Data Ingestion¶

The data ingestion layer is responsible for extracting raw blockchain data from various sources and loading it into ClickHouse. Each indexer is purpose-built for a specific data source and runs as an independent containerized service.

This section covers all ingestion components: the execution-layer and consensus-layer indexers, the era file parser for historical backfills, the click-runner for external data sources, and the network crawlers that capture P2P topology.

Pipeline Architecture¶

graph LR
    subgraph Sources
        EL[Execution Layer<br/>RPC Node]
        CL[Consensus Layer<br/>Beacon Node]
        P2P[P2P Network<br/>DHT Peers]
        EXT[External<br/>Ember, ProbeLab]
    end

    subgraph Indexers
        CRYO[cryo-indexer]
        BEACON[beacon-indexer]
        ERA[era-parser]
        CR[click-runner]
        NEB[nebula]
        IPC[ip-crawler]
    end

    subgraph Storage
        CH[(ClickHouse Cloud)]
    end

    subgraph Transformation
        DBT[dbt-cerebro<br/>~400 models]
    end

    subgraph Serving
        API[REST API]
        MCP[MCP / AI Tools]
        DASH[Dashboards]
    end

    EL --> CRYO
    CL --> BEACON
    CL --> ERA
    EXT --> CR
    P2P --> NEB
    NEB --> IPC

    CRYO --> CH
    BEACON --> CH
    ERA --> CH
    CR --> CH
    NEB --> CH
    IPC --> CH

    CH --> DBT
    DBT --> CH

    CH --> API
    API --> MCP
    API --> DASH

Indexer Overview¶

Indexer	Source	Target Database	Language	Key Capability
cryo-indexer	Execution layer RPC	`execution`	Python + Cryo (Rust)	Blocks, transactions, logs, traces, state diffs
beacon-indexer	Beacon node REST API	`consensus`	Python	Validators, attestations, sync committees
era-parser	Era archive files	`consensus`	Python	Historical beacon chain bulk loading
click-runner	CSV/Parquet/SQL	Various	Python	External data ingestion (Ember, ProbeLab)

Supporting Components¶

Component	Purpose
cryo-base	Docker base image with pre-compiled Cryo binary and custom patches

Design Principles¶

All indexers in this layer follow common design principles:

Atomic processing -- Data is loaded in complete chunks. A range of blocks is either fully committed or not committed at all. Partial writes are avoided.
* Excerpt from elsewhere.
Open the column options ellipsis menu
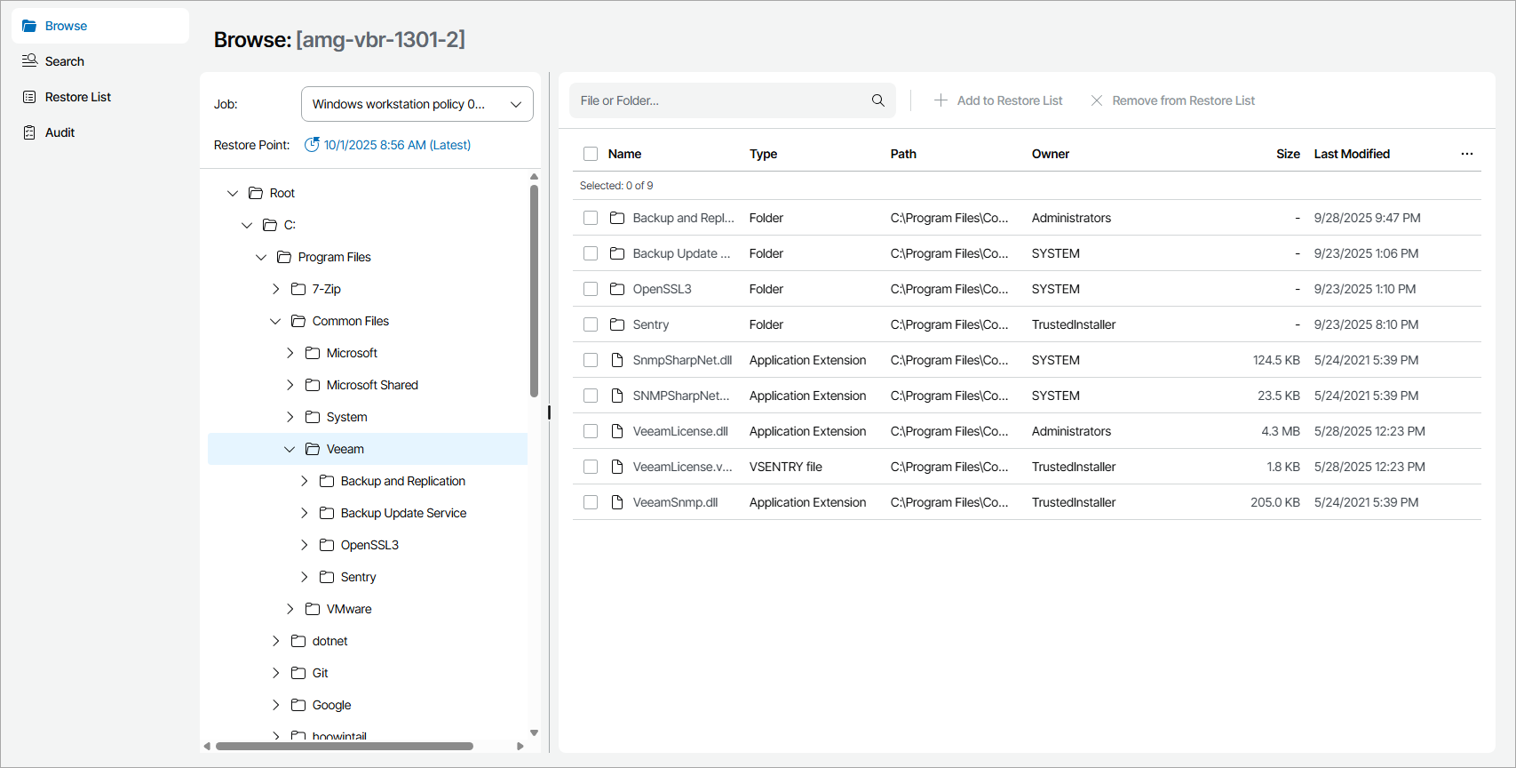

State tracking -- Each indexer maintains a state table in ClickHouse that records which ranges have been processed, enabling resumability and failure recovery.

Incremental operation -- Indexers support both historical backfill (bulk loading of past data) and continuous mode (following the chain tip in real time).

Containerized deployment -- Every indexer ships as a Docker image with Docker Compose configurations for straightforward deployment and orchestration.

Idempotency -- Reprocessing a range that has already been loaded produces the same result, using ReplacingMergeTree engines and deduplication strategies in ClickHouse.